Lateral heterophase electric polar topological superstructures of monolayer SnS: a first-principles computational study.

Ferroelectric topological structures in two-dimensional (2D) materials have emerged as a promising platform for exploring novel topological electronic properties and applications. To date, the reported topological structures have been limited to single-phase 2D materials with spatially varying polarization distributions. Many 2D materials exhibit multiple ferroelectric phases; however, topological structures that combine these phases remain largely unexplored. This is significant because the coexistence of multiple phases plays a fundamental role in the ferroelectric properties of three-dimensional ferroelectrics.

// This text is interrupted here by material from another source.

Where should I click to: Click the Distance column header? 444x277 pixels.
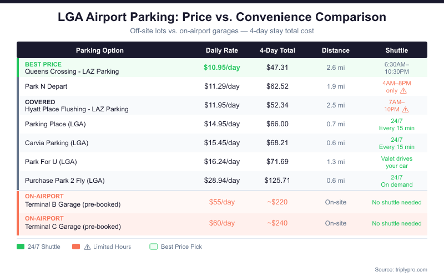335,50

In this study, lateral heterophase superstructures (LHPSs) consisting of the α and δ phases of SnS are investigated using first-principles computational methods. A similar threefold bonding of the α and δ phases facilitates the formation of atomically sharp and stable morphotropic phase boundaries (MPBs) in one-dimensional (1D) LHPSs. The 2D-LHPS with a topological ferroelectric flux-closure can be designed, where the two rectangular and polarized structures (the α and δ phases) are assembled into square superstructures, exhibiting distinctive nested flux-closure polarization patterns. This work extends the family of ferroelectric topological structures to encompass 2D ferroelectric materials, contributing to the advancement of miniaturized and highly integrated ferroelectric topological electronics.